- Фрагмент текста

↓

После почти шести лет конфликта с Россией сегодня на Украине сложился несколько изменчивый спектр общественного мнения, который в целом разбивается на два лагеря. Это отнюдь не те лагеря, на которые украинцев привыкла — ошибочно — делить кремлевская пропаганда, на партию мира и партию войны. В действительности они делятся на тех, кто верит в успех переговоров о мирном соглашении с Россией о суверенитете Украины, и тех, кто не верит. Президент Украины Владимир Зеленский безоговорочно разместился в первом лагере. Наряду с обещанием побороться с коррупцией именно подход Зеленского к мирным переговорам — противопоставленный политике суверенитета через сопротивление бывшего президента Петра Порошенко — обеспечил ему убедительную победу на выборах.
К сожалению для Зеленского, события словно сговорились против него: идти по выбранному им пути — значит не только расшатать правительство изнутри, но и подорвать украинские позиции против великого северного противника. По общему мнению, на своем первом серьезном испытании — саммите в Нормандском формате 9 декабря — Зеленский проявил себя достойно, но положение дел по-прежнему непропорционально невыгодно — как Украине вообще, так самому Зеленскому.

↑

- Короткое задание
Перепишите без изменений отрывок из текста о мирных переговорах Украины с Россией, начиная со слов «К сожалению для» и заканчивая словами «так самому Зеленскому.».

- Представленные данные
↓

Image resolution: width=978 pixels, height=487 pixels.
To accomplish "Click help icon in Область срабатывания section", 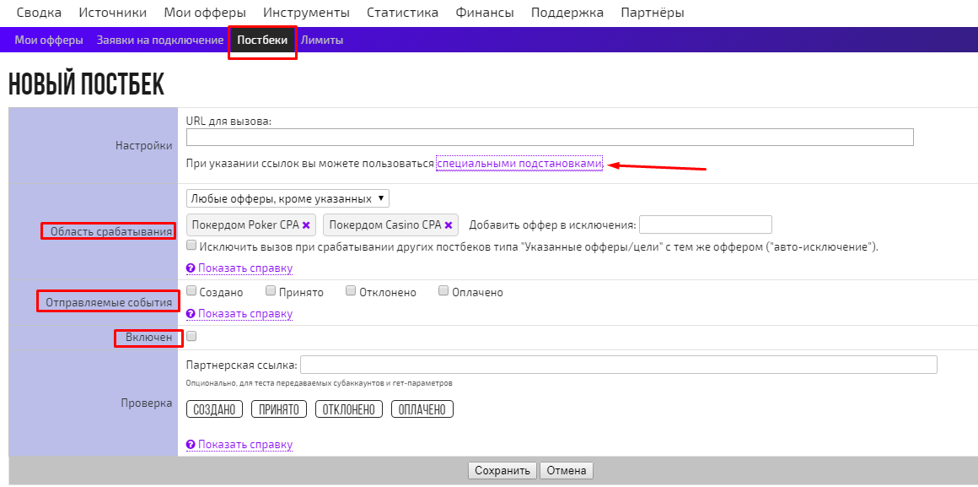I will click(x=192, y=268).
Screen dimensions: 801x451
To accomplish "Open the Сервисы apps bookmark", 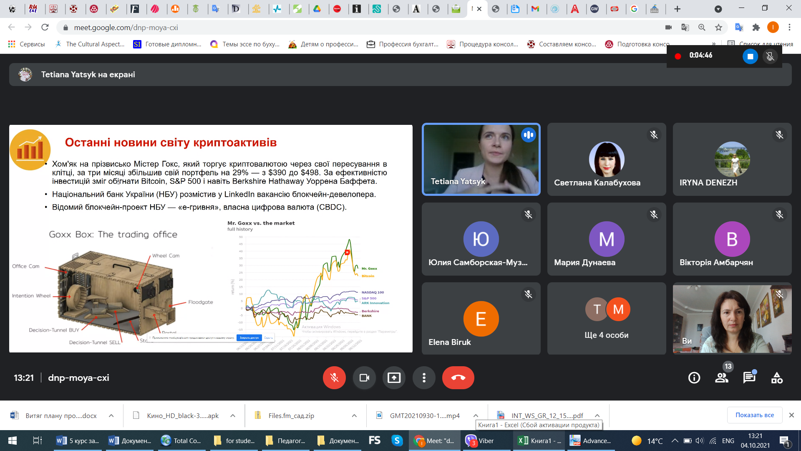I will point(26,44).
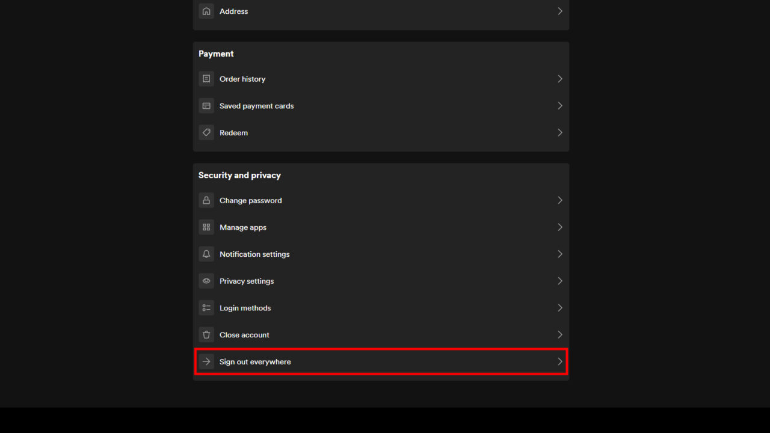The width and height of the screenshot is (770, 433).
Task: Expand the Login methods chevron
Action: coord(559,307)
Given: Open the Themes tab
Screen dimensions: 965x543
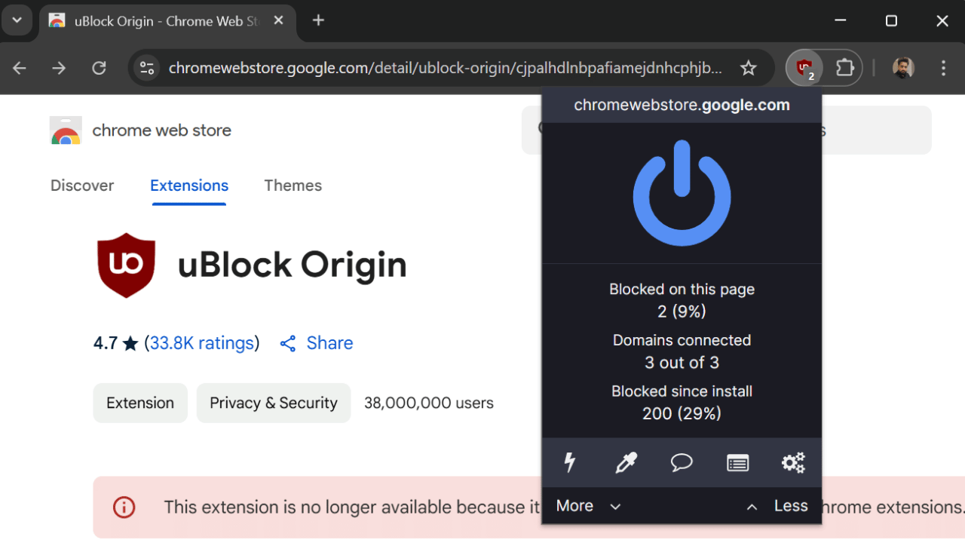Looking at the screenshot, I should point(293,186).
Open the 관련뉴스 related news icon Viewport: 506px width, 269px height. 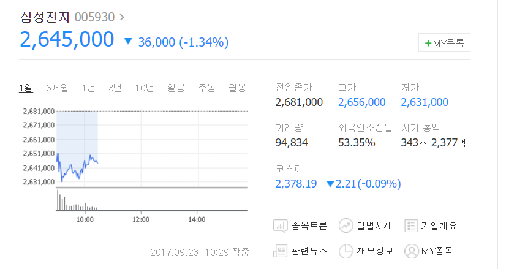pyautogui.click(x=281, y=251)
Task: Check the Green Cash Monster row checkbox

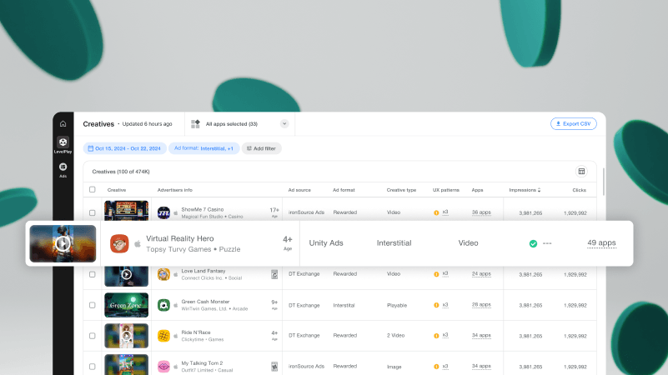Action: (x=93, y=305)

↑

- Итоговый результат
К сожалению для Зеленского, события словно сговорились против него: идти по выбранному им пути — значит не только расшатать правительство изнутри, но и подорвать украинские позиции против великого северного противника. По общему мнению, на своем первом серьезном испытании — саммите в Нормандском формате 9 декабря — Зеленский проявил себя достойно, но положение дел по-прежнему непропорционально невыгодно — как Украине вообще, так самому Зеленскому.